Text passage.
River Bend Ranch Restoration & Irrigation Improvement Project

This consolidated, fish passage-friendly rock structure (whitewater just downstream of the 3 new headgates visible in the middle of the photo) was built in the Upper Hoback River in fall 2018, replacing 2 gravel “push-up” dams. Credit: Leslie Steen

The River Bend Ranch Irrigation and Fish Passage Improvement Project is a collaborative project to improve irrigation infrastructure, bank and channel stability, sediment transport, and habitat and passage for Snake River Cutthroat Trout on the Upper Hoback River outside of Bondurant, Wyoming. The project is located on a working cattle ranch and the site of the Wyoming Game and Fish Department’s (WGFD) McNeel elk feedground that is protected by a Jackson Hole Land Trust conservation easement. Habitat degradation as a result of instream disturbances from two gravel push-up dams for irrigation in the project area were addressed through the project’s first phase (completed in fall 2018 / spring 2019) by installing a single fish passage-friendly rock diversion and headgate structure at a stable location. These improvements benefited fish habitat, fish passage, stream stability, and agricultural operations. Project partners are now working on Phase 2 of the project, which will restore stream stability and increase habitat quality through floodplain restoration.

The lower gravel pushup dam that was a partial fish barrier, and in an area of high channel instability, was replaced by a fish passage-friendly rock structure in fall 2018. Credit: WGFD

The upper Hoback River on the River Bend Ranch is a highly unstable channel that threatens feedground, irrigation, and cattle ranching operations, and reduces instream and riparian habitat function for native fish and riparian-dependent wildlife. This site has a history of willow removal, heavy ungulate browse pressure, riparian cattle grazing, flood control through dykes and ditches, and flood irrigation through the use of gravel push-up dams, which have collectively contributed to the high levels of bank and channel instability evidenced throughout the property.  

This project’s first phase addressed the impacts of the gravel push-up dams through a series of irrigation system improvements. Push-up dams divert water through the use of excavators in the stream bed multiple times a year, which causes great impacts, including bank erosion, loss of land, stream channel abandonment and downcutting especially in a system like the upper Hoback that has little to no woody riparian vegetation holding its banks together. In addition, push-up dams degrade habitat for native fish and have the potential to impede fish passage seasonally and during low water years. Improving the irrigation infrastructure in the project area and eliminating the need for annual stream manipulations have therefore benefited the ranch and feedground operations, stream stability, fish habitat, and fish passage.  

The Hoback River is a major tributary of the Snake River with fifty-three stream miles within the National Wild and Scenic Rivers System. It is an important, wild, native, genetically pure Snake River cutthroat trout fishery. Improving habitat quality on the River Bend Ranch property will benefit this public fishery through increasing spawning activity and reducing erosion so that less sediment is carried downstream and deposited on redds or in pools. In addition, the installation of the fish passage-friendly diversion structures has ensured that the upper areas of the Hoback upstream of the project area will be more accessible to migratory native cutthroat trout.

The project’s second phase, currently being planned, will seek to address channel and bank instability in the 2.5 mile reach from the Phase 1 project area downstream to the highway bridge using floodplain restoration techniques. The project area is located adjacent to and intermixed with publicly-accessible USFS lands.

Fish sampling in 2017 documented low densities of Snake River cutthroat trout in project area. Credit: TU

Project partners to date include the Wyoming Game and Fish Department, Bridger-Teton National Forest, Jackson Hole Trout Unlimited, River Bend Ranch, Rocky Mountain Elk Foundation, Sublette County Conservation District, US Fish and Wildlife Service, Wyoming Landscape Conservation Initiative, Wyoming Water Development Commission, and Wyoming Wildlife and Natural Resources Trust.

Dataset entries.
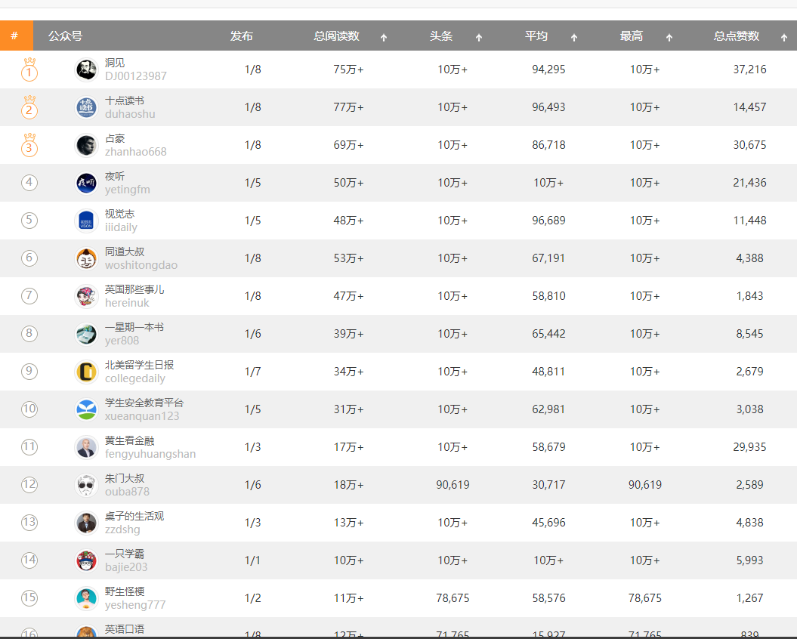Select the 北美留学生日报 account name
The height and width of the screenshot is (639, 797).
coord(139,365)
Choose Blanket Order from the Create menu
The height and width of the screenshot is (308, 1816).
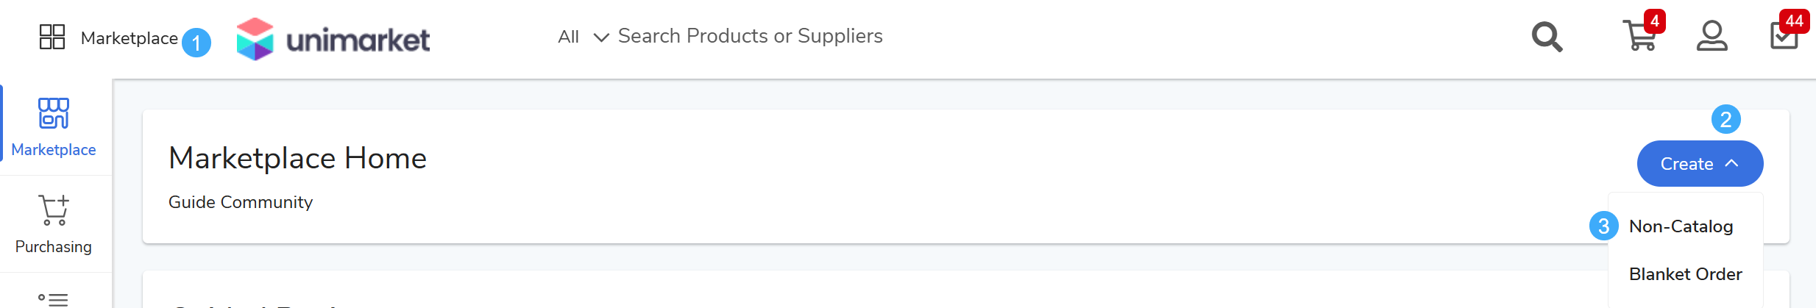1685,274
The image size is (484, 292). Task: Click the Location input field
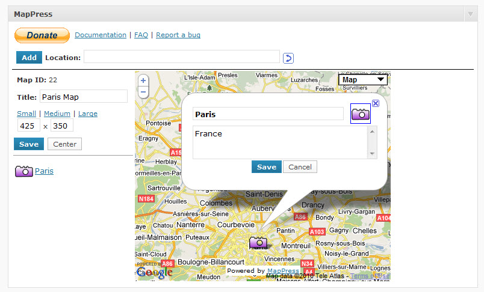[x=182, y=56]
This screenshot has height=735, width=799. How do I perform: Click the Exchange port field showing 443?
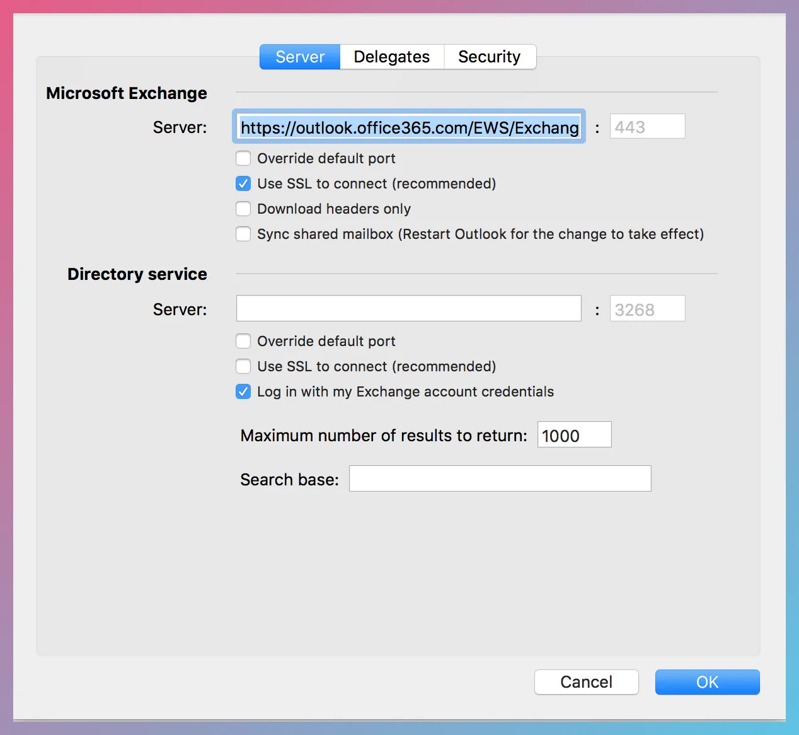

Instructions for the task. Set down, word for word, the part of the River Bend Ranch project text above that runs from "The project’s second" up to and including "publicly-accessible USFS lands.".

Solution to this task.
The project’s second phase, currently being planned, will seek to address channel and bank instability in the 2.5 mile reach from the Phase 1 project area downstream to the highway bridge using floodplain restoration techniques. The project area is located adjacent to and intermixed with publicly-accessible USFS lands.